I managed to get him there and he collapsed. The doctor then had a go at me for bringing him there and called an ambulance. He's now back in hospital and isn't going to be coming home for days. There's a chance he's going to need more surgery and I'm really scared :'(

I tried so hard to look after him and I feel like iv completely failed him. His body is so weak hes not recovering properly and the drugs they are giving him aren't working.

I can't cope with being in our home without him and I don't know how much longer i can keep going like this. Iv barely slept in 5 days and my body is exhausted. I'm so worried about the effect this is having on the baby, and I'm terrified of going into early labour because of it all. All I can see are the worst case scenarios and I am so tired i can't rein in my thoughts.

Sirboob I'm so sorry for what you are going through. The poking and prodding associated with gyne stuff is something I have always struggled to deal with. I really really hope you get some answers soon. With mine and dh's combined problems I feel like I have spent a stupid amount of time in medical/psychiatric appointments etc over the years. It's really hard to cope with sometimes.

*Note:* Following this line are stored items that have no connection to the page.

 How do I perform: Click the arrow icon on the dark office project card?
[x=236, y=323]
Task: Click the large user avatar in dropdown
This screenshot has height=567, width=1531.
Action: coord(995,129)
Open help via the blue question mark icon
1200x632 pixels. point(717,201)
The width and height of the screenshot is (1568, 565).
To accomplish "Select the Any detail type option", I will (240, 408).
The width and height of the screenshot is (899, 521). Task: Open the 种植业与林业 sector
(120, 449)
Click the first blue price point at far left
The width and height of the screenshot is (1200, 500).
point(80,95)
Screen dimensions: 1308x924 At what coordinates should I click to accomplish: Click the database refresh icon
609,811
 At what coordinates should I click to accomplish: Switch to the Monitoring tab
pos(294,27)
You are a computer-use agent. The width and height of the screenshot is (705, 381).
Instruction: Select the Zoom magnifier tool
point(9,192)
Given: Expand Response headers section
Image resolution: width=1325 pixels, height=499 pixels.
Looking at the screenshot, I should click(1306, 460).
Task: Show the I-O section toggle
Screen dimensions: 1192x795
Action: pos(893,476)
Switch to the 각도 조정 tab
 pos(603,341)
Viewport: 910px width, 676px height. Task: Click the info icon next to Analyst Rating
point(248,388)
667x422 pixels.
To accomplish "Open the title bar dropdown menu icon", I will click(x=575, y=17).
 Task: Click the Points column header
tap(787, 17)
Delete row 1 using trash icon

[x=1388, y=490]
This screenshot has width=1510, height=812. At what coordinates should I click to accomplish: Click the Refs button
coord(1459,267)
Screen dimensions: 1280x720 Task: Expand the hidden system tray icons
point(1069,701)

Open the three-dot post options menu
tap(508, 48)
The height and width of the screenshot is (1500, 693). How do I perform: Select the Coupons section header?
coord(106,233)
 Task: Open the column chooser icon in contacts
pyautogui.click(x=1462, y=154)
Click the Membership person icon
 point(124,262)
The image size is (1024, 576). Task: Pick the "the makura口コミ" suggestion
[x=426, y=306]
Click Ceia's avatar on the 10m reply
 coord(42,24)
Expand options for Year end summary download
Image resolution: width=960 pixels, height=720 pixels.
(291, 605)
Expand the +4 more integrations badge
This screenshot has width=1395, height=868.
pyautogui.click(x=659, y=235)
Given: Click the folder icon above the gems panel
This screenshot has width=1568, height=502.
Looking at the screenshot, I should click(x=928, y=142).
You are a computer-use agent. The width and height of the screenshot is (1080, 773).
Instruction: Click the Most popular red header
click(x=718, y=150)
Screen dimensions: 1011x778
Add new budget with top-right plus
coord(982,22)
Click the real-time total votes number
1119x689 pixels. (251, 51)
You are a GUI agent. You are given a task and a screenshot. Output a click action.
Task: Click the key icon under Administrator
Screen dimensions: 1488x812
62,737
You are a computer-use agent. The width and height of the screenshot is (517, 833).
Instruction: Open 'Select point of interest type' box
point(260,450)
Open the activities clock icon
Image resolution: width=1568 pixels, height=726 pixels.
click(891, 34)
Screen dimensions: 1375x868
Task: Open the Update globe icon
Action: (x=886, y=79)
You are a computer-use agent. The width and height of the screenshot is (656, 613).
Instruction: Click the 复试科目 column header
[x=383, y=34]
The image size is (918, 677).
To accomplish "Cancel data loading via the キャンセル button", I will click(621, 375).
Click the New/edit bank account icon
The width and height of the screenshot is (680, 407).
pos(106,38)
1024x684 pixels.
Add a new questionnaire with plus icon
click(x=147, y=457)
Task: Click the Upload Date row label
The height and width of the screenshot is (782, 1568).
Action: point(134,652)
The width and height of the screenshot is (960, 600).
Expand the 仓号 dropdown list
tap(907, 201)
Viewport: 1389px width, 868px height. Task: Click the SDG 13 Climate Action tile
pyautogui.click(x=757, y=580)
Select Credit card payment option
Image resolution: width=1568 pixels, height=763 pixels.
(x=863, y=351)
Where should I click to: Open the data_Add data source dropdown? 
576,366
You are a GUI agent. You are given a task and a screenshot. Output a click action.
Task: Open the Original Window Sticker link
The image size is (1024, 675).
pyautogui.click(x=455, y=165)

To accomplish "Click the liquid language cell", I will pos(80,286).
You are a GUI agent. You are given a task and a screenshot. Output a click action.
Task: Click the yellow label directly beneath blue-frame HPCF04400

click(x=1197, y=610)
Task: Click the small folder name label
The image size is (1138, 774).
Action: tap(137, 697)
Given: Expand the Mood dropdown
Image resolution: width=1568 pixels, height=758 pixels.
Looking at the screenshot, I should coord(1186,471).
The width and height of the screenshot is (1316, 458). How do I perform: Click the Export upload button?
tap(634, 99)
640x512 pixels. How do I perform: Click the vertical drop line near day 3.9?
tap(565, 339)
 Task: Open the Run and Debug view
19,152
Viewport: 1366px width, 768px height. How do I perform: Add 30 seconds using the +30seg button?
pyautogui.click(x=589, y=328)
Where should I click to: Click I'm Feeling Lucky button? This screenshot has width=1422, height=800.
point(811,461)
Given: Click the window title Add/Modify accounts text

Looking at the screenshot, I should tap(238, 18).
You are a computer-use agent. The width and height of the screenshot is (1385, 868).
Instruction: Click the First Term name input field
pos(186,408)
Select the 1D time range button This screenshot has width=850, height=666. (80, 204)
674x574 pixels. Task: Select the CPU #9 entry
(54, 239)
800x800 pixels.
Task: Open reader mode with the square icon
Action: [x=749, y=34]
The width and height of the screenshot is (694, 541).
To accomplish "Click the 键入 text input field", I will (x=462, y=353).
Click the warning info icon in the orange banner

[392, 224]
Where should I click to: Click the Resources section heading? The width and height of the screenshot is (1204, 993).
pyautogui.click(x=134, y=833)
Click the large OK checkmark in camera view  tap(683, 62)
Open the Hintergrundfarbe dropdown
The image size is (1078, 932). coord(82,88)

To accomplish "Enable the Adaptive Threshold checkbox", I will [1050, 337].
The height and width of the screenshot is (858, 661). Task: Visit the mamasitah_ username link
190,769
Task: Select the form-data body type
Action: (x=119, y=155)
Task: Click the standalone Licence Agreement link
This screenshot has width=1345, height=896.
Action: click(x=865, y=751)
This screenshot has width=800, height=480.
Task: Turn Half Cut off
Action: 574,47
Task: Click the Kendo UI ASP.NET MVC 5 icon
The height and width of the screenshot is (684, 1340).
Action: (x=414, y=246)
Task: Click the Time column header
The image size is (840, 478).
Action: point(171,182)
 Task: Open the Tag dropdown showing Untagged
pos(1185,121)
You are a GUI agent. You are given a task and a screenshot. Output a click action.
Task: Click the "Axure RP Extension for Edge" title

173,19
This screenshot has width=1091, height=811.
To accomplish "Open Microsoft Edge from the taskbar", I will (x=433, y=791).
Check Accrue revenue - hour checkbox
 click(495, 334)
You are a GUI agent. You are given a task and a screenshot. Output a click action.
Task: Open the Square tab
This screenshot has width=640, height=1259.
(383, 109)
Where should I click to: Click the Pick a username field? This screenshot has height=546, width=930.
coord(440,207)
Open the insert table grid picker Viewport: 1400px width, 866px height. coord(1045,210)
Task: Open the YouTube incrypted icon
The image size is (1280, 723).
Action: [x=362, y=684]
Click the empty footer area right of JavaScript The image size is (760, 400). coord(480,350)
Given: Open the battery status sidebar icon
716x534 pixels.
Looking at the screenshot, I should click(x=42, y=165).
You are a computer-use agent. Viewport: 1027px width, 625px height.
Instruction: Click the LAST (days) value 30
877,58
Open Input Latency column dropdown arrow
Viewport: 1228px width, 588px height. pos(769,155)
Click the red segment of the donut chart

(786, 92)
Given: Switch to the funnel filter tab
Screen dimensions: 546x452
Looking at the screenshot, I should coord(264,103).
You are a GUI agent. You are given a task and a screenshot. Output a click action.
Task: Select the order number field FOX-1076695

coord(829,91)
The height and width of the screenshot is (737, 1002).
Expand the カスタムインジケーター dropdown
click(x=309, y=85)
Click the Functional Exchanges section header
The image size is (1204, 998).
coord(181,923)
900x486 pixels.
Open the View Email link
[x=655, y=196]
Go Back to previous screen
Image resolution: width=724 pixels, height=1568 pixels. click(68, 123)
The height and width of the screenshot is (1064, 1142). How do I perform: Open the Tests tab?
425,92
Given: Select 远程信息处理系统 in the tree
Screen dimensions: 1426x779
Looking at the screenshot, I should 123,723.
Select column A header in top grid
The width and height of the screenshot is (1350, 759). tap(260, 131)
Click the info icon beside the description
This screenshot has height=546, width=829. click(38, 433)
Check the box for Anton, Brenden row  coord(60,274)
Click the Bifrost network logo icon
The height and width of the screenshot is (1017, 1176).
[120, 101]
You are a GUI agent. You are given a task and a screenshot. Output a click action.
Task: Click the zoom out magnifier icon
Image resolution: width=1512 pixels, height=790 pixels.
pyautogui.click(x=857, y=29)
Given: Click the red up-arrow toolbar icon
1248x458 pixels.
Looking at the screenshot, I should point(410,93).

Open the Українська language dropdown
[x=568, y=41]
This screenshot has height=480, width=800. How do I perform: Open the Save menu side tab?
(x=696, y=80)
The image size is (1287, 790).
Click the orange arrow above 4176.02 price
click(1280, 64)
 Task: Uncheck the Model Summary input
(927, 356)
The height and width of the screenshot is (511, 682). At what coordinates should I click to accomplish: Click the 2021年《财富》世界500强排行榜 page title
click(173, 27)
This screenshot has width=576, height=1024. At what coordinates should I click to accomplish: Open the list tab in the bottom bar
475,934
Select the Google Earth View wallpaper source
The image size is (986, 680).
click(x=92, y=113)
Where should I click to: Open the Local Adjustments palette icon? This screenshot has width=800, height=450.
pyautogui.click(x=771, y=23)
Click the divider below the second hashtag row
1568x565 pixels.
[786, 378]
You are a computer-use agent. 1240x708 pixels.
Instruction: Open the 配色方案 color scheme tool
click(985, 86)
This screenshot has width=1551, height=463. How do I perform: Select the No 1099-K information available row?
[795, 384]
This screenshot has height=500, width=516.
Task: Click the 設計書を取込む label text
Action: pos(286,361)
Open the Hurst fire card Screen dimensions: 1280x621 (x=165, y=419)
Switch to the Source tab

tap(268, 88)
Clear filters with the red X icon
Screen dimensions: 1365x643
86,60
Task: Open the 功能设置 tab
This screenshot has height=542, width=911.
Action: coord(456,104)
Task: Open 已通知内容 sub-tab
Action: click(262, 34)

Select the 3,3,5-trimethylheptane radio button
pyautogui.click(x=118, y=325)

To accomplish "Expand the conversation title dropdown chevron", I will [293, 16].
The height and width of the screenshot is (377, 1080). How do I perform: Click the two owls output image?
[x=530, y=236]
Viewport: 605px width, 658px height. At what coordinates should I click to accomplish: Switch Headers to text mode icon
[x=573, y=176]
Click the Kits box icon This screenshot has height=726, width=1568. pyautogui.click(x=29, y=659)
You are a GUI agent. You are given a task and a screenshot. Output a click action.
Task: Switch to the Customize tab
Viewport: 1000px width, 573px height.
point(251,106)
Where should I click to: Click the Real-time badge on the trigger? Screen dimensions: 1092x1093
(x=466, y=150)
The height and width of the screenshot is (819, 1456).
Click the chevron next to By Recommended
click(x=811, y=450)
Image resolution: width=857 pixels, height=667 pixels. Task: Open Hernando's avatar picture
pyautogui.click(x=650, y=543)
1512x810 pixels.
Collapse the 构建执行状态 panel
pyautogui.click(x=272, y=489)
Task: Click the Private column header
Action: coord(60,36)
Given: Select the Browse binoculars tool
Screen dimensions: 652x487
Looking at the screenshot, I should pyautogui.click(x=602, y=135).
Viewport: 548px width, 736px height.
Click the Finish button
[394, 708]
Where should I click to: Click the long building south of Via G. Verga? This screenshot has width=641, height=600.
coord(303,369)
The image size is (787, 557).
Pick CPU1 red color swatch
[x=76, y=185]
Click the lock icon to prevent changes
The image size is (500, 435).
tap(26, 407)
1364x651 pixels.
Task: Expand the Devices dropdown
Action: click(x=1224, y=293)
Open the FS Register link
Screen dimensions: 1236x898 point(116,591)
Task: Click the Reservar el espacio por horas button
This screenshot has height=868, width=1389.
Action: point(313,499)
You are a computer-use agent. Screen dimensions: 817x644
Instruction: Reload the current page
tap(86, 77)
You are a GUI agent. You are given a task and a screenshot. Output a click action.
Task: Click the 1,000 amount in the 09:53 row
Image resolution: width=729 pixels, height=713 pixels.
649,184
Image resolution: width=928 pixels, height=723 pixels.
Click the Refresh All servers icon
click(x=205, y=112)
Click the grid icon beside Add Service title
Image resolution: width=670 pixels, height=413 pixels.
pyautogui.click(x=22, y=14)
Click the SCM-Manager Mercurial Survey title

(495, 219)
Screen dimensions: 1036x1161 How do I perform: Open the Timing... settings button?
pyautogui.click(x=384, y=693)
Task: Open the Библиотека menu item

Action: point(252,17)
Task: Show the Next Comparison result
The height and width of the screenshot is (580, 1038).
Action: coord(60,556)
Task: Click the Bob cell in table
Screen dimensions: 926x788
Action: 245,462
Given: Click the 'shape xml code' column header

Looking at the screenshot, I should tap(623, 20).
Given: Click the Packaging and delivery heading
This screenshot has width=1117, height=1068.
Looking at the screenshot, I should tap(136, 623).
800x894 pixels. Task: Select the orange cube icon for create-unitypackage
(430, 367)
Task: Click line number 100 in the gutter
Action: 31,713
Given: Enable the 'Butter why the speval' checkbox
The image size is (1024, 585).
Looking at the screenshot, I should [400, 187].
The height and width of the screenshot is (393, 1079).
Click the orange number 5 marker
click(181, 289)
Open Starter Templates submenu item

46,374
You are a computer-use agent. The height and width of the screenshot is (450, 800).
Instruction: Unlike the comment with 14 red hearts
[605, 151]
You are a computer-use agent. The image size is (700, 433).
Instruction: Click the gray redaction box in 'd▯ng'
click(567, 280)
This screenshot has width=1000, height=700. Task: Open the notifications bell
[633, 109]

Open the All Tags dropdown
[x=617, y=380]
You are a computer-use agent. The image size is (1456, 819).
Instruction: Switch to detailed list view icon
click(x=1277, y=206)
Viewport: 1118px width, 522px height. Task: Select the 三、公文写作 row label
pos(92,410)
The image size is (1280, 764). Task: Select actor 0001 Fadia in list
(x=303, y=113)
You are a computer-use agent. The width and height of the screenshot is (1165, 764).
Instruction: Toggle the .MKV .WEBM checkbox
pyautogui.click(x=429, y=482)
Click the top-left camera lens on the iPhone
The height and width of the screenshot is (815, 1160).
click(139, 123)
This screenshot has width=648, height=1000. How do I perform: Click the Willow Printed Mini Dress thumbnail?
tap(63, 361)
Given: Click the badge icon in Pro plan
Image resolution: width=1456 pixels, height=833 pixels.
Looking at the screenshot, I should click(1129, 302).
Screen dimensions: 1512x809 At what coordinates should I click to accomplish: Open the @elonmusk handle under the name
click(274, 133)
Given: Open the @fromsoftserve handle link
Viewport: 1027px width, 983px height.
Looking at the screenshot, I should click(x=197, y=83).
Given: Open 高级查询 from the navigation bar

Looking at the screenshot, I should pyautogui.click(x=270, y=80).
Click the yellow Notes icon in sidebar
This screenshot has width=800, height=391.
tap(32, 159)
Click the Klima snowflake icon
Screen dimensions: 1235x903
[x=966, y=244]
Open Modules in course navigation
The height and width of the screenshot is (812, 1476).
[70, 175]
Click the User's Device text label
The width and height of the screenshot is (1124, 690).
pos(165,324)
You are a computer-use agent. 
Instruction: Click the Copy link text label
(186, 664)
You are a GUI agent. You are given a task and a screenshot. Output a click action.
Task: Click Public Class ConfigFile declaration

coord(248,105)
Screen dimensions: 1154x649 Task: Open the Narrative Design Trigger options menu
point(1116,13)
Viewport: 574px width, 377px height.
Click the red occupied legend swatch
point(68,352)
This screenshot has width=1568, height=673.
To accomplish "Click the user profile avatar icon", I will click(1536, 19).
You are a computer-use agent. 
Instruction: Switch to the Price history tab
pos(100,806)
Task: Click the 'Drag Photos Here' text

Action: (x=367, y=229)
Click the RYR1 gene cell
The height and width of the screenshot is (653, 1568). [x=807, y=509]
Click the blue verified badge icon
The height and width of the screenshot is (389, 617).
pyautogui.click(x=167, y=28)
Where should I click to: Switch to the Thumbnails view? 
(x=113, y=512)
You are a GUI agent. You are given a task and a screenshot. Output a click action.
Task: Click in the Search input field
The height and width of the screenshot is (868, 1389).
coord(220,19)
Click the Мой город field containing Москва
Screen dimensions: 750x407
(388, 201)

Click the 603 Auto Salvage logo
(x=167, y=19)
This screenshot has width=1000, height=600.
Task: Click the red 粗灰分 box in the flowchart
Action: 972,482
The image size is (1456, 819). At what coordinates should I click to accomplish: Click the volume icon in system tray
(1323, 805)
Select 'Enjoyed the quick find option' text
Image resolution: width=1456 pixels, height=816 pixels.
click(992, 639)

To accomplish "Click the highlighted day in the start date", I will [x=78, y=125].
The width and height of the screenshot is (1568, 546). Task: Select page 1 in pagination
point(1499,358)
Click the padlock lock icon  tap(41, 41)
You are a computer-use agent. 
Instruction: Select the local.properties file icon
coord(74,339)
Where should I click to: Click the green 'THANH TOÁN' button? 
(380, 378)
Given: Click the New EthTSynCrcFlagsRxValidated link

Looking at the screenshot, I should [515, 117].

HeffalumpTheFlump Fri 21-Jun-13 17:56:46

Hi sorry I havent posted in a while. I tried my best to look after DH at home but he was getting worse and worse. I went up to the doctors to beg them for more painkillers for him but they told me I had to get him there to be checked over.

I managed to get him there and he collapsed. The doctor then had a go at me for bringing him there and called an ambulance. He's now back in hospital and isn't going to be coming home for days. There's a chance he's going to need more surgery and I'm really scared :'(

I tried so hard to look after him and I feel like iv completely failed him. His body is so weak hes not recovering properly and the drugs they are giving him aren't working.

I can't cope with being in our home without him and I don't know how much longer i can keep going like this. Iv barely slept in 5 days and my body is exhausted. I'm so worried about the effect this is having on the baby, and I'm terrified of going into early labour because of it all. All I can see are the worst case scenarios and I am so tired i can't rein in my thoughts.

Sirboob I'm so sorry for what you are going through. The poking and prodding associated with gyne stuff is something I have always struggled to deal with. I really really hope you get some answers soon. With mine and dh's combined problems I feel like I have spent a stupid amount of time in medical/psychiatric appointments etc over the years. It's really hard to cope with sometimes.

SirBoobAlot Fri 28-Jun-13 23:43:52

Sorry for being absent. Couldn't access MN for a week for some reason confused

Have had a tough week.

Big hugs, Heffa, how is he now?

SirBoobAlot Thu 04-Jul-13 23:42:16

Fuck all this shit. It just keeps getting worse.

UnicornCentaur Sun 07-Jul-13 21:39:10

Hi SirBoob - hadn't seen this until now. How are you doing??

SirBoobAlot Sun 07-Jul-13 23:57:35

I've been better, to be honest. Trying to bounce back. Had a great, busy, weekend, made sure I had every moment filled. But the feelings are still creeping in.

Know it's been a really hard few weeks and it will take a long time to be okay... But yeah. It's hard.

SirBoobAlot Mon 08-Jul-13 23:13:00

And it's all going down hill again. I'm fucking everything up.

UnicornCentaur Tue 09-Jul-13 00:22:36

I am sure you aren't, you are trying to cope with something that is hard. You feel bad but you managed to keep busy - I know thats not easy when you feel like shit.